(TASKS TO PERFORM):
A: Answer these questions from the passage on the Chinese Communist Party:
(i) How many deaths does it give for the 1976 Tangshan earthquake?
(ii) What two words does it say politicians today use to describe the development they call for?
(iii) How does Lemos describe the divided leadership's ability to handle the unrest?
B: Update the passage on the Chinese Communist Party by writing out everything from "These talking heads" down to "resembling Bo’s Chongqing?" with "vicious purges" changed to "ruthless purges".
C: Translate this sentence from the passage on the Chinese Communist Party into Spanish: "The party has dropped the volatile and destructive language of Mao."

(SUPPLIED TEXT):
These talking heads are correct that the party will need to tackle inflation and asset bubbles in the coming years. But this is no reason to portend an insurrection; the Communist leadership has always managed to reinvent itself after far more disastrous fiascoes of poverty, mismanagement, and social unrest—from the Great Leap Forward (45 million people dead), the Cultural Revolution (1-20 million dead), the 1976 Tangshan earthquake (240,000 dead), and the Tiananmen Square demonstrations (hundreds to thousands dead). Party elites have always had a talent for self-preservation, even by turning to vicious purges. The more important question is what form the party will take next: a democratic umbrella arising out of an Chinese Spring, a takeaway from Lemos’s book, or an even more authoritarian, and perhaps neo-Maoist, fiefdom resembling Bo’s Chongqing?
Part of the answer requires looking to what the Chinese expect from their government, and how the party models itself in response to those aspirations. For China, this era is different from any other time in the previous century. The party is dealing with a distinct generation of urban, consumerist youngsters who are not old enough to remember the pre-1980s revolutionary years. Since they’ve witnessed the recent blossoming of China, many have a nationalistic spirit that their elders, who suffered through the mayhem of the past half-century, no longer possess. The party has dropped the volatile and destructive language of Mao. Politicians today call for “scientific” and “harmonious” development in clearly planned steps, part of a revival of China’s older Confucian values. But Lemos points out that since governing over human beings is far messier and unpredictable than any algorithm can show, this economic philosophy has had unintended consequences for the party’s science-educated rulers. Lemos is prudent to warn that unrest around the country will continue, and that the divided leadership is ill-equipped to handle the situation.

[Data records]

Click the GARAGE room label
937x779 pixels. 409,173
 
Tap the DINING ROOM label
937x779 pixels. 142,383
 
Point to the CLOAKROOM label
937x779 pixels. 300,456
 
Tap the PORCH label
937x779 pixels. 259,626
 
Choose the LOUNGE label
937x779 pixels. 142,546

(ANSWER LIST):
A:
(i) 240,000
(ii) "Scientific" and "harmonious"
(iii) It is ill-equipped to handle the situation.

B:
These talking heads are correct that the party will need to tackle inflation and asset bubbles in the coming years. But this is no reason to portend an insurrection; the Communist leadership has always managed to reinvent itself after far more disastrous fiascoes of poverty, mismanagement, and social unrest—from the Great Leap Forward (45 million people dead), the Cultural Revolution (1-20 million dead), the 1976 Tangshan earthquake (240,000 dead), and the Tiananmen Square demonstrations (hundreds to thousands dead). Party elites have always had a talent for self-preservation, even by turning to ruthless purges. The more important question is what form the party will take next: a democratic umbrella arising out of an Chinese Spring, a takeaway from Lemos’s book, or an even more authoritarian, and perhaps neo-Maoist, fiefdom resembling Bo’s Chongqing?

C: El partido ha abandonado el lenguaje volátil y destructivo de Mao.